How to Build a Machine Learning Demo in 2022

Learn why you should build demos for your Machine Learning models in 2022, and how to do it in a way that fits your needs, skills, and audience.

Why Demos Are Now Essential

Interactive demos of machine learning models are getting increasingly popular. After all, just like a picture paints a thousand words, nothing beats letting others interact directly with your model to generate interest. If you are interested in keeping up with recent trends or are looking for inspiration for your own demos, I highly recommend following the @ak92501 twitter account.

One example among many is a demo for a model transforming a portrait photograph into an illustration in the style used by the Netflix show Arcane. The ease of use of the demo and ability to quickly test the model with different input photographs was part of the reason why this project became so popular so quickly.

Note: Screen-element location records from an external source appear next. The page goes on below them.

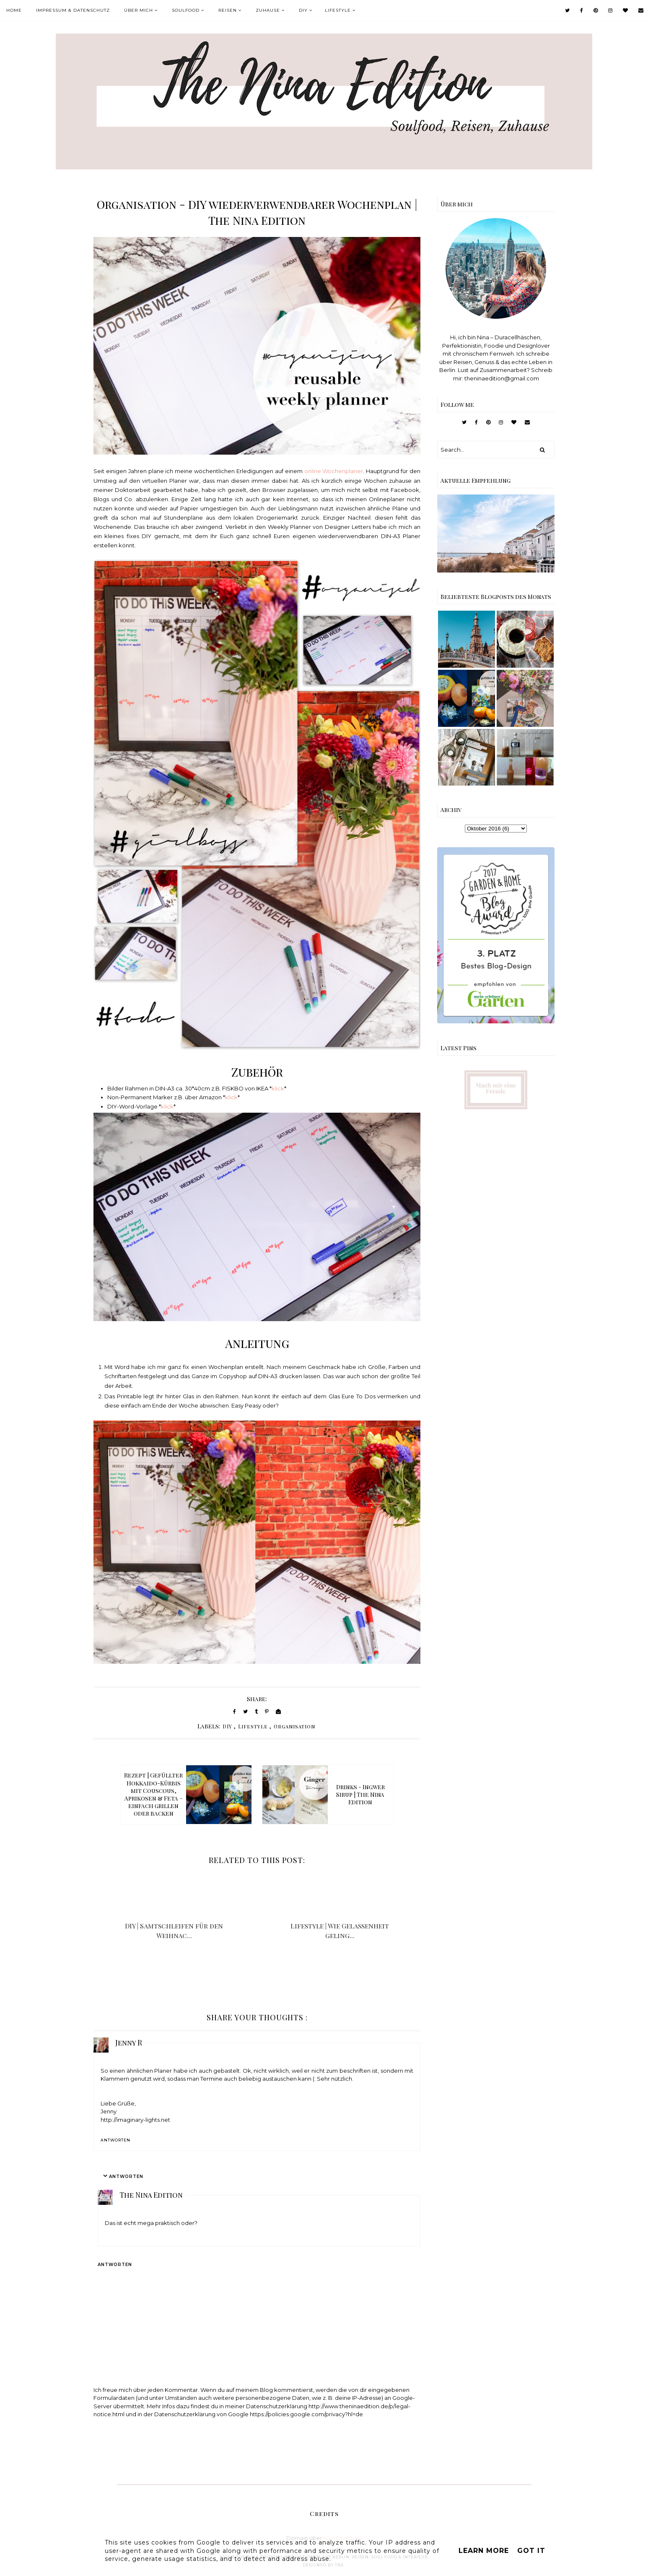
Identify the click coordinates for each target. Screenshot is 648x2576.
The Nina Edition (151, 2194)
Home (14, 10)
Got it (531, 2551)
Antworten (115, 2140)
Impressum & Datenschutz (73, 10)
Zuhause (268, 10)
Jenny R (128, 2042)
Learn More (484, 2551)
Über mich (138, 10)
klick (278, 1088)
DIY (303, 10)
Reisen (227, 10)
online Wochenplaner (333, 471)
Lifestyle (338, 10)
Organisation (294, 1726)
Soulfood (186, 10)
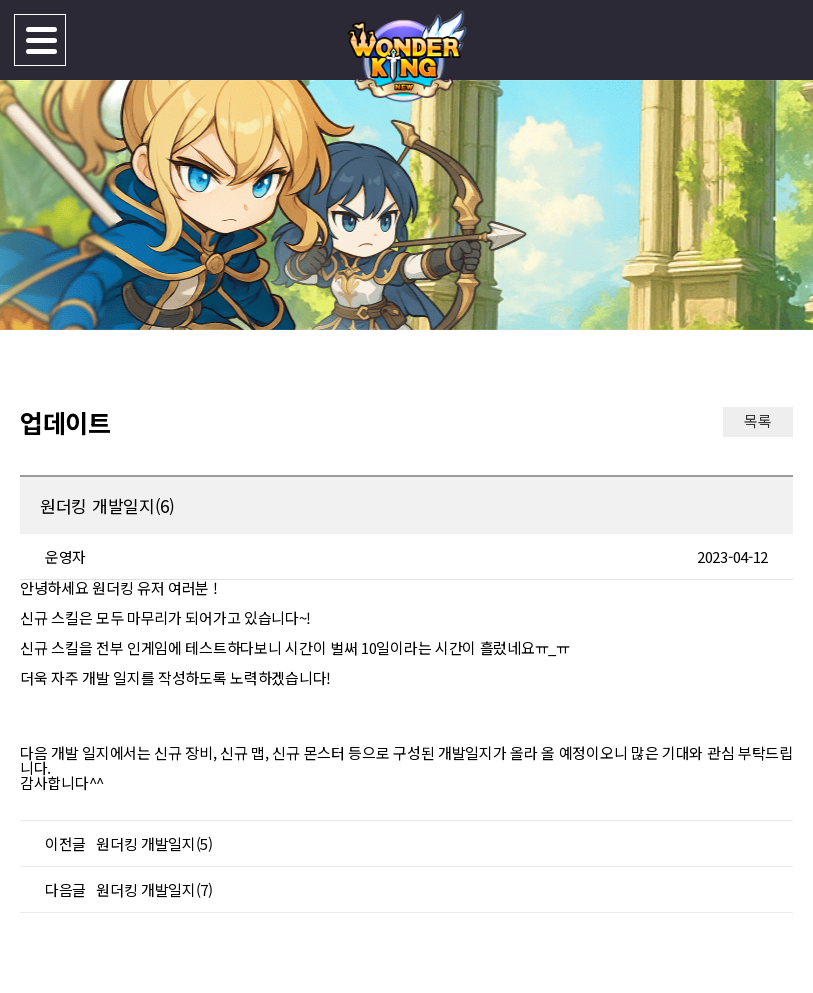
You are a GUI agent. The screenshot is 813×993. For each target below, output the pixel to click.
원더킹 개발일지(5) (154, 843)
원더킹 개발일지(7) (154, 889)
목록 (757, 420)
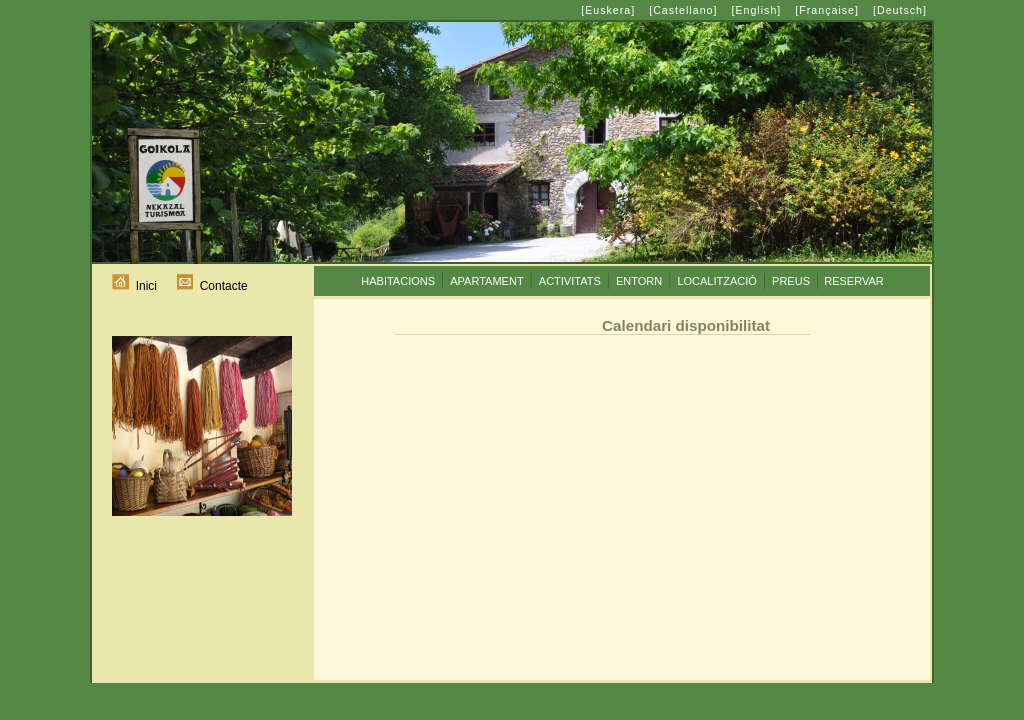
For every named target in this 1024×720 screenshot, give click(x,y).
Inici (134, 286)
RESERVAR (854, 281)
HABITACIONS (398, 281)
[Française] (827, 10)
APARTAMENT (486, 281)
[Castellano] (683, 10)
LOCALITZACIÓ (716, 281)
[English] (756, 10)
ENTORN (639, 281)
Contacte (212, 286)
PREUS (791, 281)
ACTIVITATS (570, 281)
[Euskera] (608, 10)
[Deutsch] (900, 10)
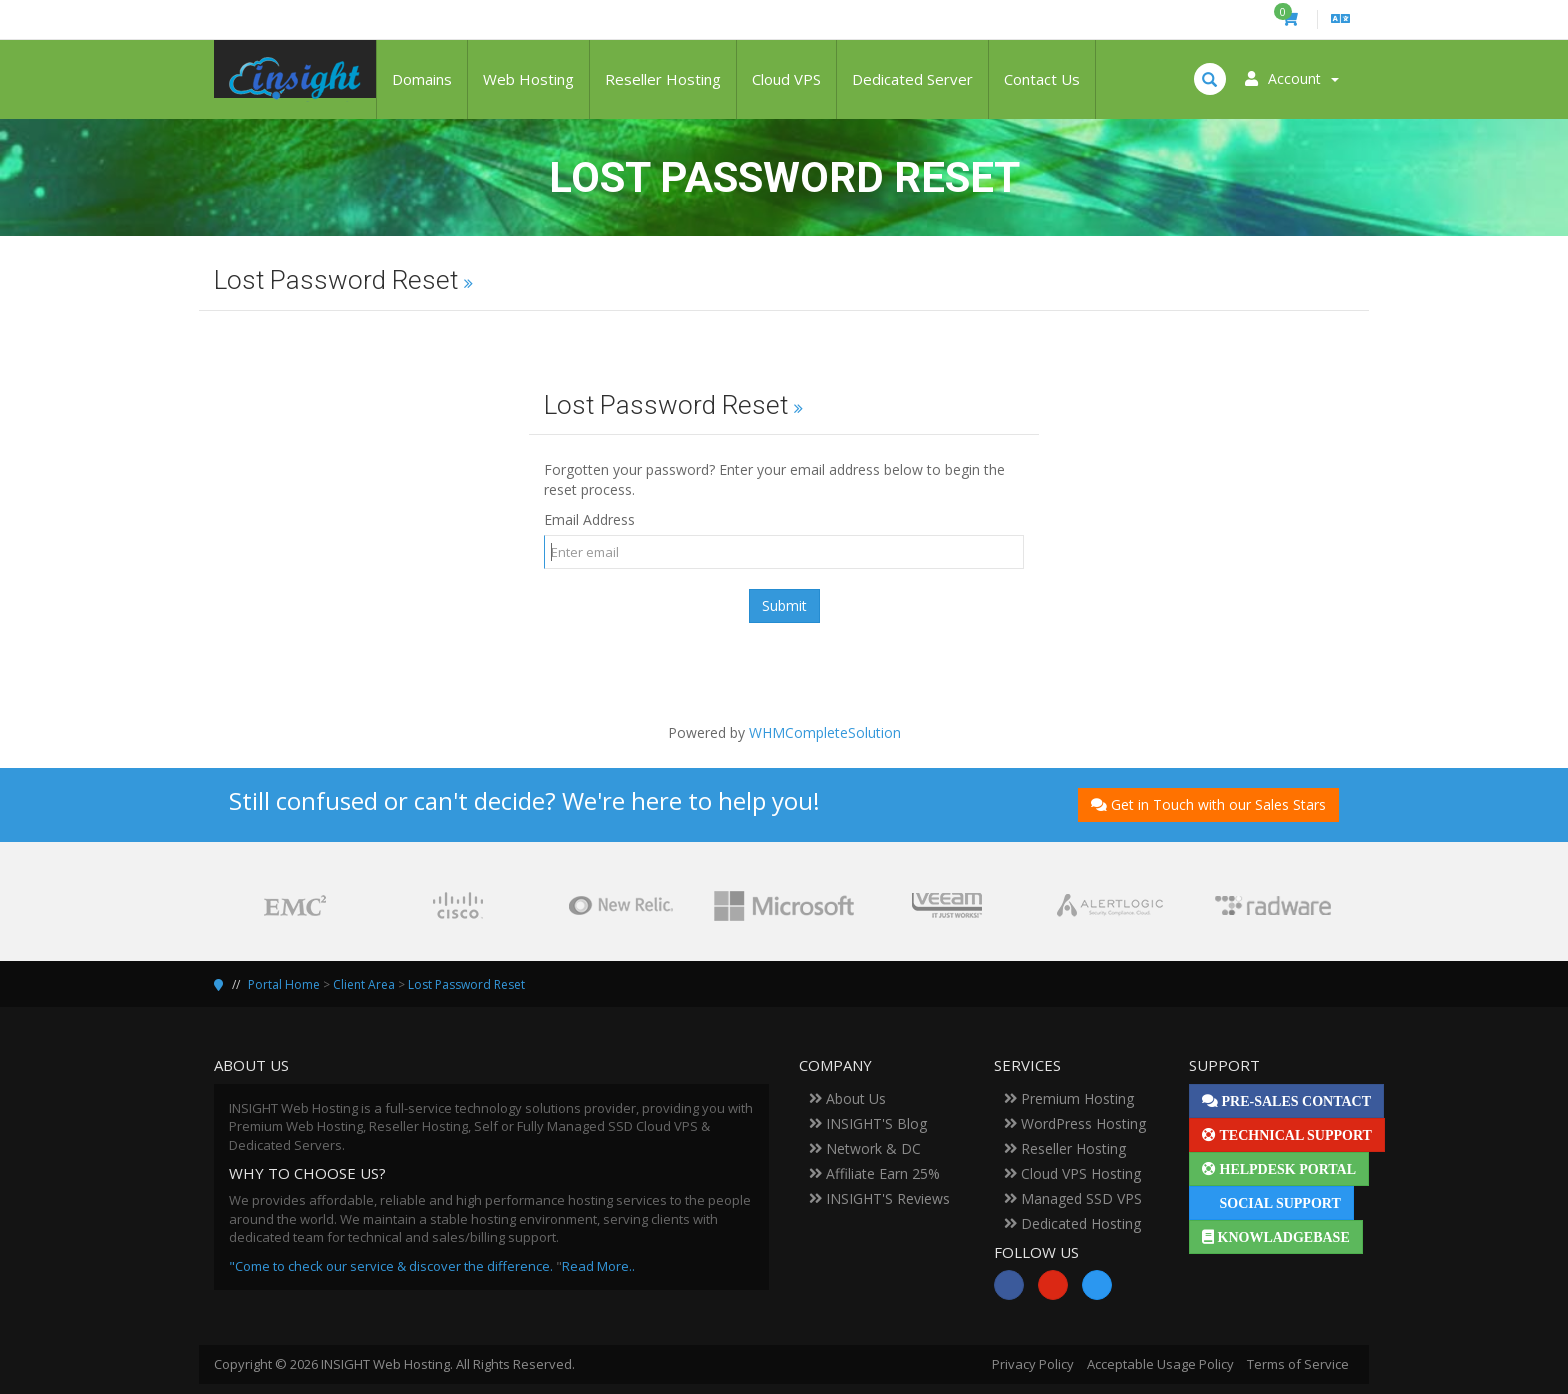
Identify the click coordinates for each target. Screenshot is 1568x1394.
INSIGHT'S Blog (868, 1123)
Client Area (364, 984)
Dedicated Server (912, 79)
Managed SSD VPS (1073, 1198)
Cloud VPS (786, 79)
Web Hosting (528, 79)
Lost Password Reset (466, 984)
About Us (847, 1098)
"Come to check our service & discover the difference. (391, 1266)
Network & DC (865, 1148)
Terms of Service (1298, 1364)
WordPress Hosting (1075, 1123)
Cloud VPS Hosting (1072, 1173)
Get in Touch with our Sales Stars (1208, 804)
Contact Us (1042, 79)
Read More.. (598, 1266)
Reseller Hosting (663, 79)
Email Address (589, 519)
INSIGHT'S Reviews (879, 1198)
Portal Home (284, 984)
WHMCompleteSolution (825, 732)
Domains (422, 79)
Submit (784, 605)
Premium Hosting (1069, 1098)
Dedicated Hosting (1072, 1223)
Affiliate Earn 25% (874, 1173)
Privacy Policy (1033, 1364)
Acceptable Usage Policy (1160, 1364)
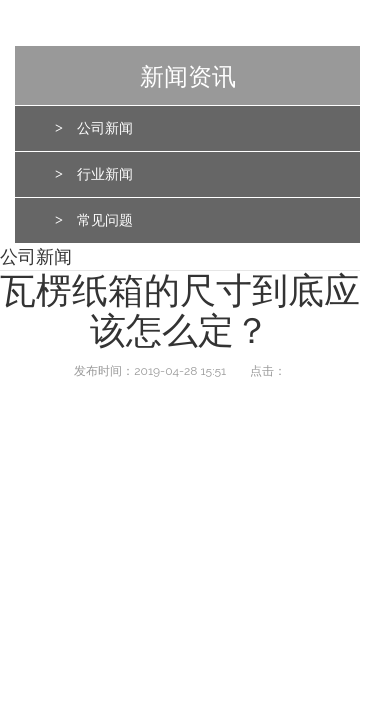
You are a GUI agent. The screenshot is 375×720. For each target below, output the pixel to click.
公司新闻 (105, 128)
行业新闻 (105, 174)
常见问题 (105, 220)
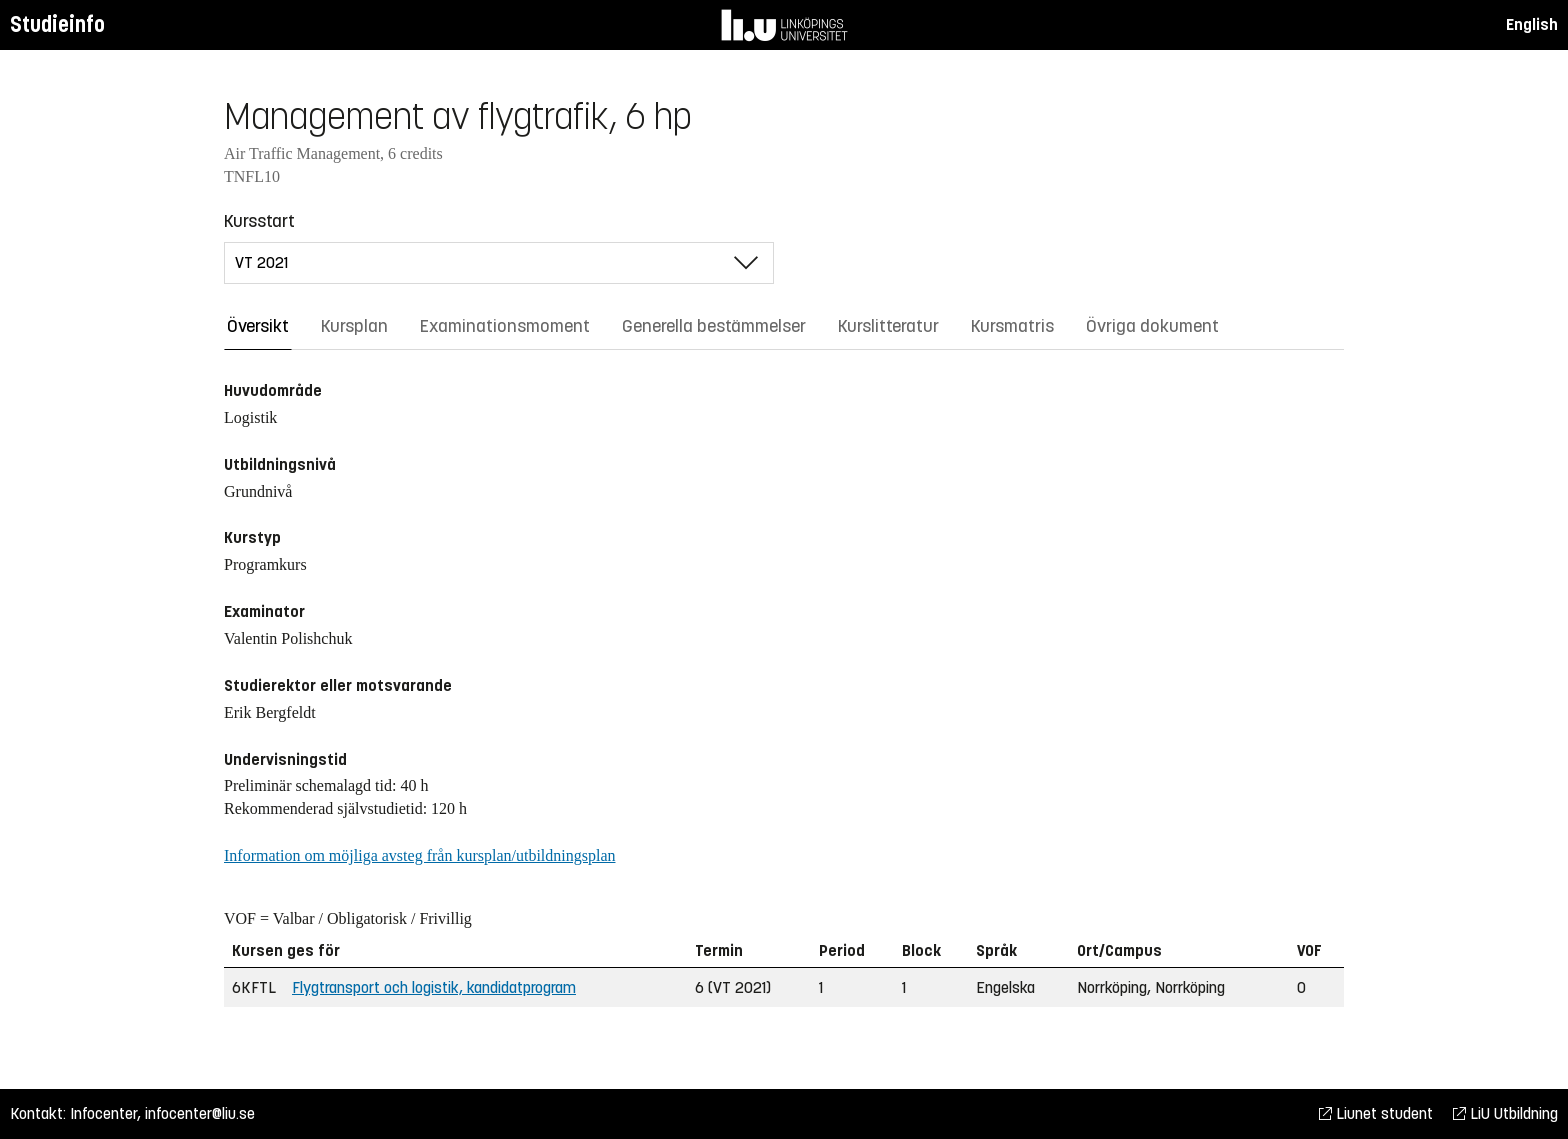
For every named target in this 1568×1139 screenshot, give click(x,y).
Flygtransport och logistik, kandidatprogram (434, 987)
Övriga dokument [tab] (1152, 326)
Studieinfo (57, 24)
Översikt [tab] (258, 326)
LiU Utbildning (1505, 1113)
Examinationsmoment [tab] (505, 326)
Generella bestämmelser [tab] (714, 326)
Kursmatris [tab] (1012, 326)
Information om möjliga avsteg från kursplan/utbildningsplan (419, 855)
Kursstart (259, 221)
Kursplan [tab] (354, 326)
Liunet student (1376, 1113)
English (1532, 24)
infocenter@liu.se (200, 1113)
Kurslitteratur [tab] (888, 326)
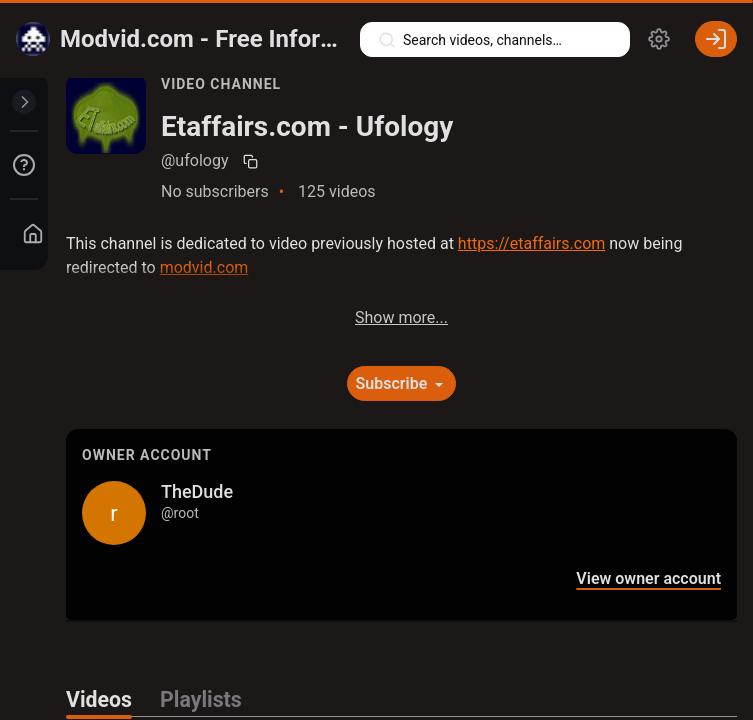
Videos (99, 699)
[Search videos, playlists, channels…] (495, 39)
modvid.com (204, 267)
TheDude (197, 491)
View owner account (648, 579)
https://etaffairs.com (531, 243)
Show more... (401, 317)
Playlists (201, 699)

Interactive demo for ArcaneGAN (using Gradio). Screenshot by author, demo located at https://huggingface.co/spaces/akhaliq/ArcaneGAN

There are many reasons why you might want to build an interactive demo:

Getting a model tested by colleagues during development
Prototype to seek investment in a new idea
Disseminate research, potentially as a companion to a research paper
Build a portfolio of work

Whatever your reason is, this article will provide some pointers and recommendations to make the most of this opportunity.

How To Build An Interactive Demo in 2022

There are a variety of ways to build an interactive demo for your Machine Learning model in 2022. Which one you pick will depend on:

Your target audience
Your software engineering skills
Your monetary budget
Your time budget

This article will cover three types of approaches: public notebook sharing, full-stack, and app libraries.

TLDR - Which Approach Should I Use?

The rest of the article will cover in details what you need to know about these three approaches. If you want a quick answer, the following table should help!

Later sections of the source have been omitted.